The digitization of the world we live in means that there’s more data than ever. People need to be able to trust that data will be used in the right way and not abused. Google is very focused on making our users aware of the data we have and is giving them the choice as to how that data is used.
It’s really important that in parallel to ensuring people can trust organisations to use their data responsibly, we also focus on the tremendous benefits that data and data-driven experiences can bring to our lives.
8: Let’s talk social! Why can’t Google get it right? I mean I love G+ and I get great engagement there but the general consensus is that… You know.
I think you have answered your own question – you are a smart guy and you get digital. You have admitted that you love G+ and you get great engagement there. There are 300M monthly active users in the Google+ stream who also agree with you. That is a pretty strong endorsement.
9: What is your take on wearable tech? Will It last or is it a passing trend? Do you use any? Will you?
Wearable tech is a very interesting arena and one in its infancy. There will always be the naysayers who question the use cases – and they may be right in the sense that some devices are filling a gap that doesn’t exist and will drop away. But I’m equally certain that by getting these devices into the hands of developers and the population at large that we’ll see valuable use cases emerge. That is the beauty of open systems like Android. We provide the platform and developers will innovate in ways that no-one imagined.
I also think it’s great that people are looking to innovate beyond the current spectrum of screens and devices. It would be a rather dull world if we settled for the status quo.
In terms of my personal collection of wearables, I’m limited to just one – Google Glass. And I’m loving it.
I’m sure I’ll add to my collection over the coming months but to steal a line from Benedict Evans – why do I need a device to tell me to run more when I have a wife that does that? 🙂
10: Where do you see yourself in five years?

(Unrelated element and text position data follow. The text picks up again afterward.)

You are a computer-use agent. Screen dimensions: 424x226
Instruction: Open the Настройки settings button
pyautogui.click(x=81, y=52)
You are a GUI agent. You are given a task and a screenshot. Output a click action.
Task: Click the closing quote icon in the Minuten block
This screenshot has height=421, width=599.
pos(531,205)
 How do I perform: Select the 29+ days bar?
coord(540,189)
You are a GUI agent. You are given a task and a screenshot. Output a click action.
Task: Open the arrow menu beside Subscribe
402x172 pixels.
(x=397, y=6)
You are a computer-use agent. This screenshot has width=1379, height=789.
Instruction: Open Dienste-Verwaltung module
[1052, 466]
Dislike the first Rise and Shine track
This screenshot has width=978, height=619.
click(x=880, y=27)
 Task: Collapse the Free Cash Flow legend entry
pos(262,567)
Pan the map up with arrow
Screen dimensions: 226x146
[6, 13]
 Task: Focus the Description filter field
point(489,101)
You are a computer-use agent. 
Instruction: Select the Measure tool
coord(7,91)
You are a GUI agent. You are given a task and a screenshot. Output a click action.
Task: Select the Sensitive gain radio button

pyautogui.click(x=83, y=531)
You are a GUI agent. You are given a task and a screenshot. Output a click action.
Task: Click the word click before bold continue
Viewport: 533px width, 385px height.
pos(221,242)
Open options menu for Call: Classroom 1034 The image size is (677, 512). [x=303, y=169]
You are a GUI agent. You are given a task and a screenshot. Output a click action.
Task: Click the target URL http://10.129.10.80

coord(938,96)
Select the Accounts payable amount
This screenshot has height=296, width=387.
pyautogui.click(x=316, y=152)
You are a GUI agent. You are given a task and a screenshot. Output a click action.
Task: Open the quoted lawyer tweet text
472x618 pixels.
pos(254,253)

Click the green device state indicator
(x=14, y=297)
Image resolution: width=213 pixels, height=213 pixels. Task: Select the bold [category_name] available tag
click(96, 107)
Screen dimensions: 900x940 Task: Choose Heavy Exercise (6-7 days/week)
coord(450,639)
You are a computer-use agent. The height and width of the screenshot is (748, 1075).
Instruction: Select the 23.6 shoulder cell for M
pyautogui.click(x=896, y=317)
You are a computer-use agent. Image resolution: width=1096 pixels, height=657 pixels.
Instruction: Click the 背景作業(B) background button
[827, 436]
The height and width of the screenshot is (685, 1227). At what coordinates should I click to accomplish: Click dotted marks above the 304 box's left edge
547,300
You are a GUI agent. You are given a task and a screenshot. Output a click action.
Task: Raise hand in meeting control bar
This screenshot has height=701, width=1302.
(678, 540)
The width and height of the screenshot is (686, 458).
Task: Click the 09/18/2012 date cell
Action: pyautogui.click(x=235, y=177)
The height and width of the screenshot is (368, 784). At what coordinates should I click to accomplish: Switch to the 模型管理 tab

How do you think Google will change over that time period?
That’s really difficult to answer as five years is a really long time in this industry. Five year’s ago there was no Chrome, no Trueview, no Googe Glass. I do hope that I’m still at Google because that will mean that I’m still doing something I love – and by definition it’s guaranteed to be totally different to what I’m doing now.
As for where Google is heading, I think Larry Page’s recent TED quote is a great pointer:
‘What is the future really going to be? And how do we create it?’
Thanks a lot for this, Damian. I know I learned a lot from your answers and I am sure my readers did as well. I am privileged to call you a friend and hope to meet you face to face sometime soon. Meanwhile, just keep doing what you’re doing.